Where a line contains the word "link", copy that line from the records below.

Data shown:
________________________________________

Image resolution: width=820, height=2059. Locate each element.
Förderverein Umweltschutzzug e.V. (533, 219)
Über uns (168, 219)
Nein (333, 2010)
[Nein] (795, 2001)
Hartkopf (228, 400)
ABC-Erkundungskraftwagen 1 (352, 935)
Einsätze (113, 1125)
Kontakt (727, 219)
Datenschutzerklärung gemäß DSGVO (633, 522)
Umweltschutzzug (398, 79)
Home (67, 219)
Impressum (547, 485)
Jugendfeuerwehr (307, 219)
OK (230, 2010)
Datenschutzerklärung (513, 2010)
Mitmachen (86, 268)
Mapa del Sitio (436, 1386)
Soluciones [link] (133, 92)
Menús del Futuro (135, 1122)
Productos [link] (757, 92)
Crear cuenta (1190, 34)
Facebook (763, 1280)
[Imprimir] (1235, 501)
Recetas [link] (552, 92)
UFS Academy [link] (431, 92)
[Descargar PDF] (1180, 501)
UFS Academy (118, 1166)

________________________________________

Written response:
Soluciones [link] (133, 92)
Productos [link] (757, 92)
Recetas [link] (552, 92)
UFS Academy [link] (431, 92)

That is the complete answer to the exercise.